French Foreign Minister Bernard Kouchner called on Europe on Tuesday to play a bigger role in Iraq because "the Americans will not be able to get this country out of difficulty alone."
"Europe must play a role ... and I hope that other foreign ministers will come and visit Iraq," Kouchner told France's RTL Radio in an interview from Baghdad. He did not say what that role should be.
Kouchner is the first French minister to visit Iraq since the U.S.-led invasion in 2003. France, then under President Jacques Chirac, strongly opposed it and angered President George W. Bush by refusing to join his "Coalition of the Willing."
Chirac's successor, Nicolas Sarkozy, has since sought to improve ties with Bush, and Kouchner's visit is seen as a symbolic sign of the new French policy on Iraq.
Kouchner said after three days of talks with Iraq's leaders, including Prime Minister Nuri al-Maliki and President Jalal Talabani, it was clear there was a lack of trust between the different groups.
"I felt that there is a lack of trust among the different groups and leaders. Maybe the trust between the people is more than that," Kouchner told reporters through an Arabic translator after talks with Sunni Arab Vice President Tareq al-Hashemi and Foreign Minister Hoshiyar Zebari, a Kurd.
Iraq's national unity government is paralyzed by infighting, with political blocs representing the country's majority Shi'ite Muslims and minority Sunni Arab and Kurdish communities reluctant to compromise to reach a proper power-sharing deal.
The slow political progress towards national reconciliation has frustrated Washington. The United States says it has deployed 30,000 extra troops in the country to give Iraq's political leaders time to reach a political accommodation and reconcile the warring sides.
FAMILY SLAIN
The political crisis is playing out against a backdrop of sectarian violence that has killed tens of thousands and displaced millions since the bombing of a revered Shi'ite shrine in the town of Samarra in February 2006.

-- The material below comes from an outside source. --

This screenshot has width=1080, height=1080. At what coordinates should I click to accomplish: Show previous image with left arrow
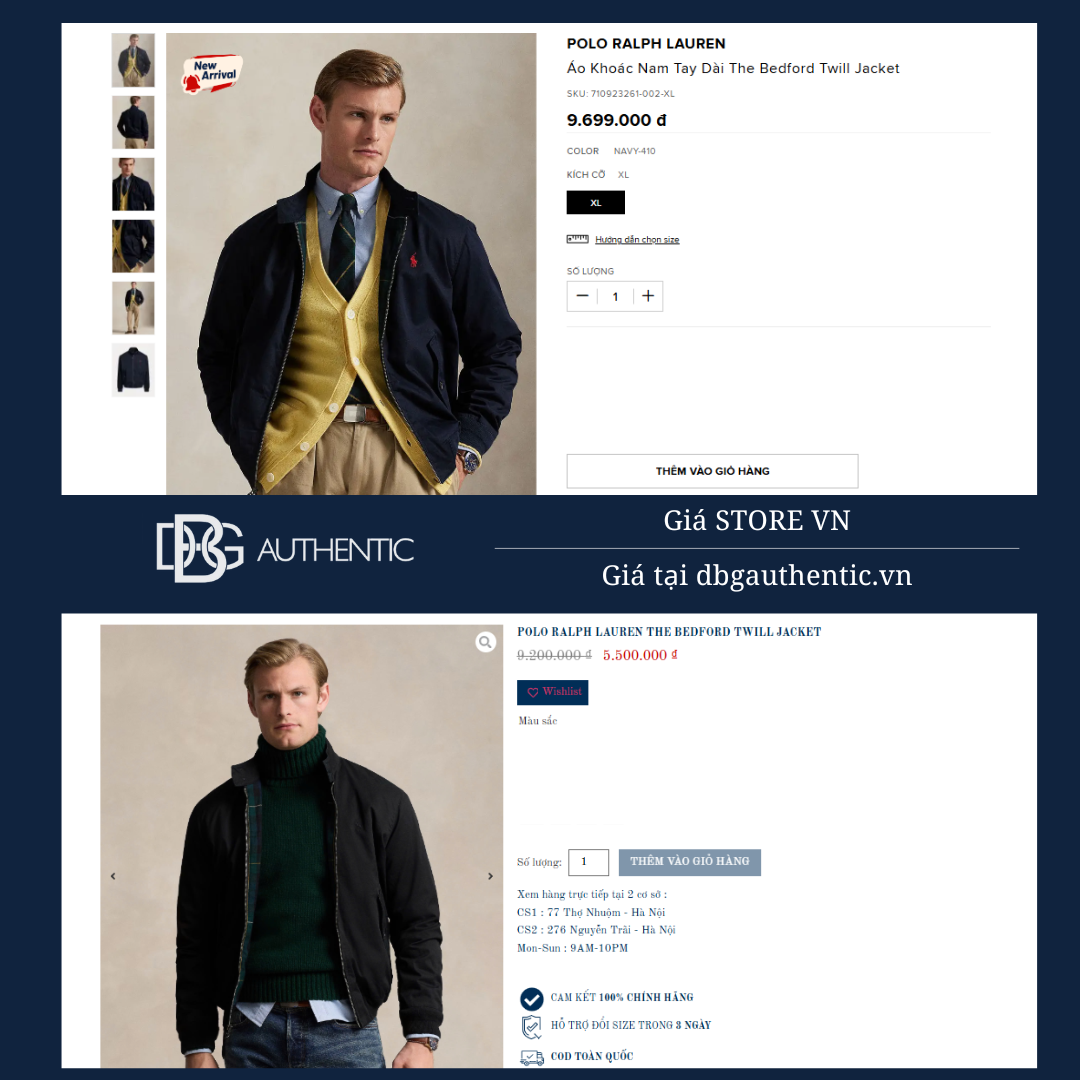(x=113, y=876)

Police said gunmen killed seven members of the same family in the town of Latifiya in the notorious "Triangle of Death," a Sunni Arab militant stronghold south of Baghdad. Two police sources said three women and a girl were among the dead, but it was not clear to which religious sect the family belonged.
"Everyone knows the Americans will not be able to get this country out of difficulty alone. And so, I have said it and I will say it again, the more the Iraqis request the intervention of the U.N. the more France will help them," Kouchner told RTL.
France opposed military intervention in Iraq in 2003 on the grounds that U.N. inspectors should be given more time to find weapons of mass destruction, the main reason given by Washington for the invasion. No such weapons have ever been found.
The U.N. Security Council voted this month to give the United Nations an expanded political role in Iraq to promote dialogue between rival factions and with neighboring countries.
Maliki, on a three-day visit to Syria, said after talks with President Bashar al-Assad on Tuesday that Syrian help to stabilize Iraq is "the golden key" to improving ties between the two countries.
He told reporters he found understanding and support from Syria, where he is trying to convince Damascus to stop what Baghdad sees as support for rebels fighting his U.S.-backed government. Syria says it is hard to police its porous border with Iraq.
Oil Minister Hussain al-Shahristani said Iraq was interested in reactivating a pipeline linking its oil centre of Kirkuk to a Syrian port only if it could be secured.
Syria shares part of its Iraq border with Anbar province, a Sunni Arab insurgent stronghold that has been largely pacified since tribal sheikhs turned against Sunni Islamist al Qaeda and entered into an alliance with U.S. and Iraqi forces.